### BAGIAN TEKS
= = = = = = =
Ironi KPK 2015-2019
A
A
A
KABAR tak sedap menyeruak dari gedung Komisi Pemberantasan Korupsi (KPK). Hal ini terkait dengan adanya dugaan lembaga tersebut menutup buku tiga megakasus korupsi. Walaupun belum ada keputusan resmi, bahkan beberapa pimpinan KPK membantah informasi tersebut, dalam sejumlah forum informal dengan kalangan media, mereka telah memberi pesan yang sangat kuat atas langkah tersebut.
Di antara megakasus korupsi dimaksud adalah kasus dugaan korupsi pemberian Surat Keterangan Lunas Bantuan Likuiditas Bank Indonesia (SKL BLBI) yang dikeluarkan pemerintah pada 2002 dan dugaan penyalahgunaan kewenangan dalam pemberian Fasilitas Pendanaan Jangka Pendek (FPJP) dan penetapan Bank Century sebagai bank gagal berdampak sistemik atau lebih dikenal dengan Bailout Century.
= = = = = = =
[Butir dataset]
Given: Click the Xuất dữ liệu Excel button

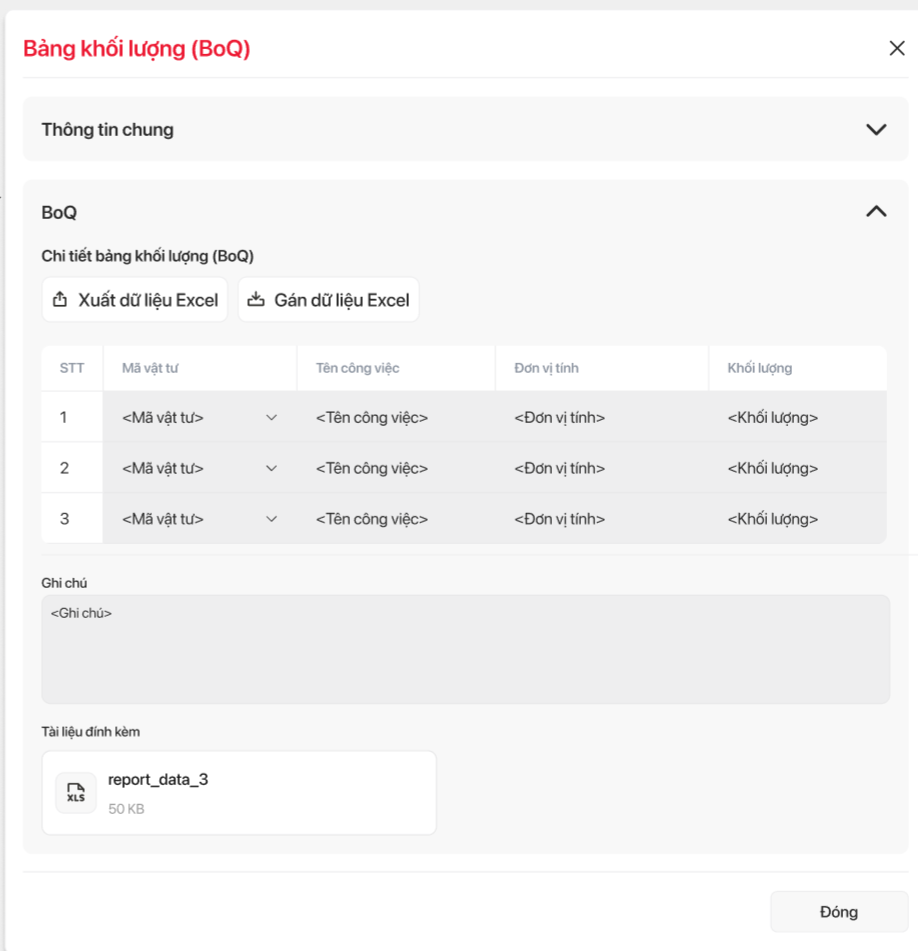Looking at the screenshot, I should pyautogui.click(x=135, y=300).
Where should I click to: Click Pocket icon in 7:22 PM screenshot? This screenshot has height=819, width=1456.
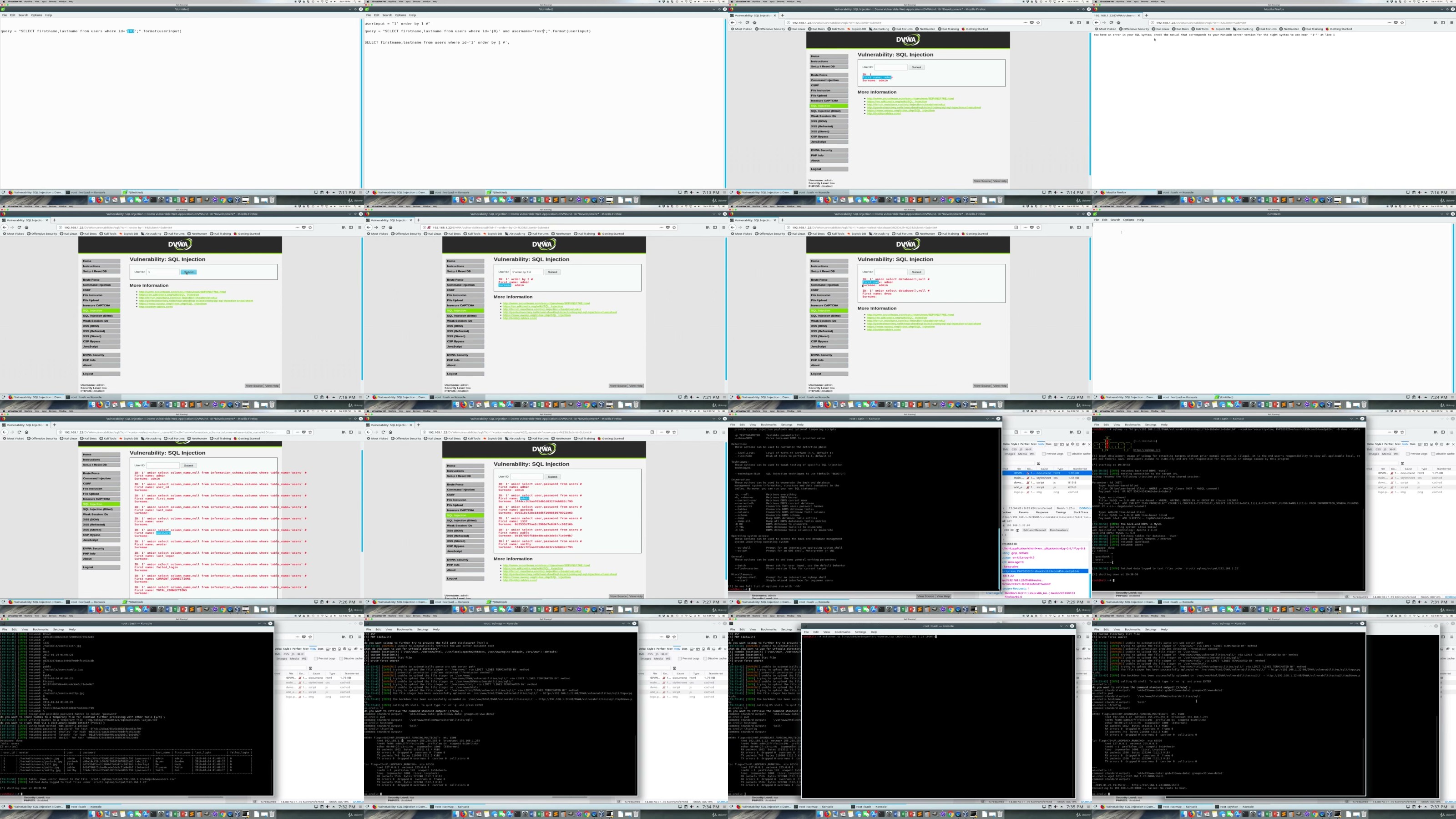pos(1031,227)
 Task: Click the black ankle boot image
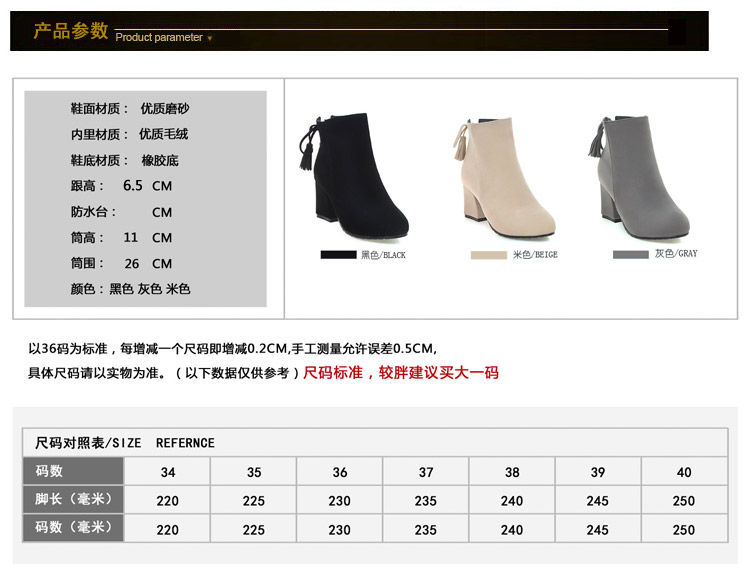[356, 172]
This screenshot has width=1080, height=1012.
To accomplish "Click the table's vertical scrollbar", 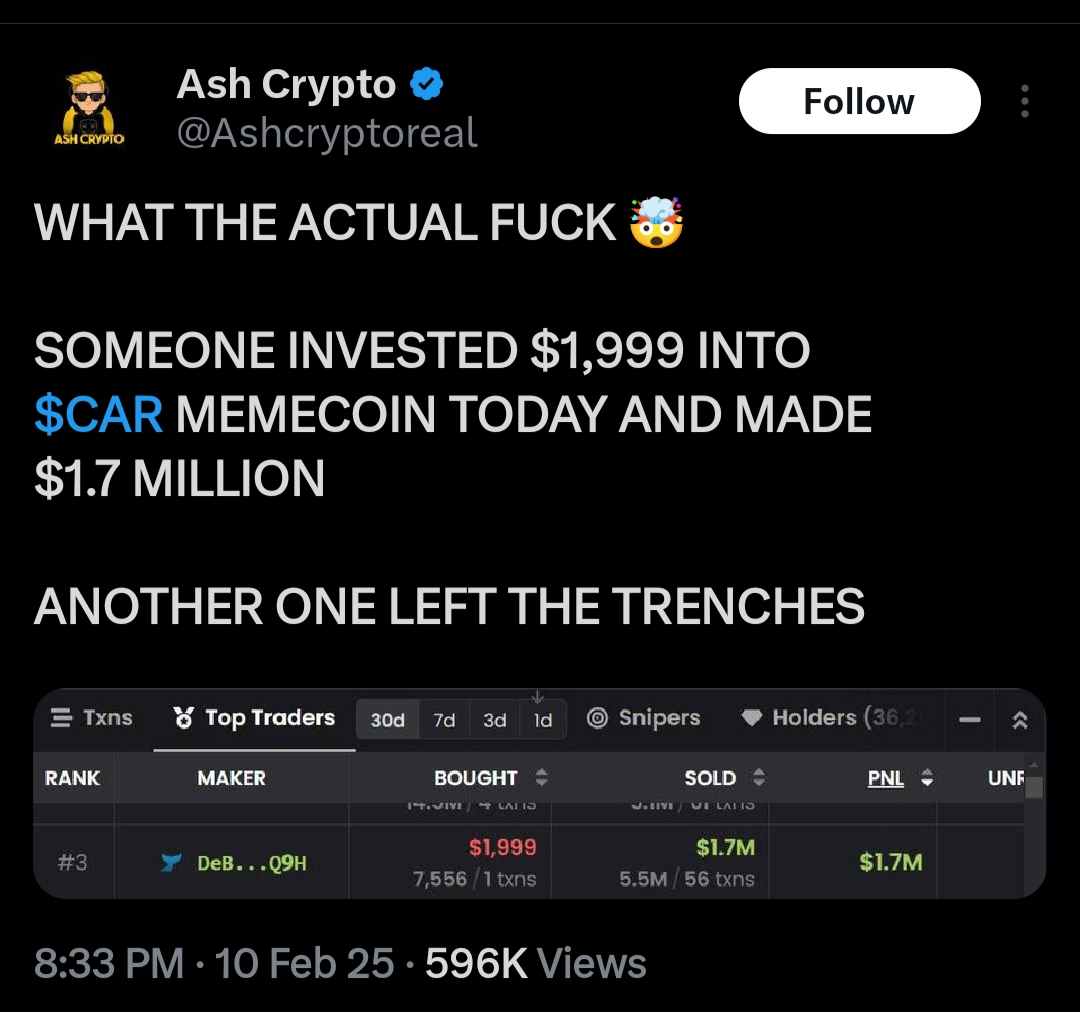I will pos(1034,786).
= = = = = = =
### SOAL YANG DIKERJAKAN
a: Jawab pertanyaan berikut berdasarkan teks tentang KPK:
(i) Berapa megakasus korupsi yang diduga ditutup bukunya oleh KPK?
(ii) Pada tahun berapa pemerintah mengeluarkan SKL BLBI?
(iii) Dengan nama apa penetapan Bank Century sebagai bank gagal berdampak sistemik lebih dikenal?
b: Teruskan tulisan tentang KPK periode 2015-2019 setelah kalimat terakhir yang tampil.

### JAWABAN YANG DIHARAPKAN
a:
(i) Tiga megakasus korupsi.
(ii) Tahun 2002.
(iii) Bailout Century.

b:
Jika benar kabar tersebut, tentu patut disayangkan. Bagaimana tidak, harapan publik akan terungkapnya kasus tersebut secara utuh berhenti sebatas angan. Darurat korupsi pada akhirnya masih menjadi mimpi buruk yang membayangi bangsa ini ke depan.
Pada kasus BLBI, misalnya. Dengan keluarnya SKL BLBI, yang diawali dengan keluarnya Inpres Nomor 8/2002, negara mengalami kerugian Rp138,4 triliun atau 95,78% dari dana yang dikucurkan pemerintah untuk 48 bank penerima pascakrisis moneter 1998. SKL menjadi polemik karena sejumlah debitur sudah dianggap melunasi seluruh utangnya, meski baru membayar 30% dalam bentuk tunai.
Begitu pun kasus Century. Pada kasus pemberian fasilitas FPJP negara mengalami kerugian Rp689 miliar, sedang untuk penetapan Bank Century sebagai bank gagal berdampak sistemik mengakibatkan negara mengalami kerugian Rp6,762 triliun. Mengapa KPK mengambil langkah kontroversial tersebut? Berdasarkan informasi, pimpinan KPK periode 2015-2019 bersepakat bahwa pertanggungjawaban pidana harus dilihat dengan pengembalian kerugian negara. Dengan pertimbangan ini berarti pimpinan menganggap kelanjutan kasus BLBI dan Century tidak akan berdampak pada pengembalian kerugian negara.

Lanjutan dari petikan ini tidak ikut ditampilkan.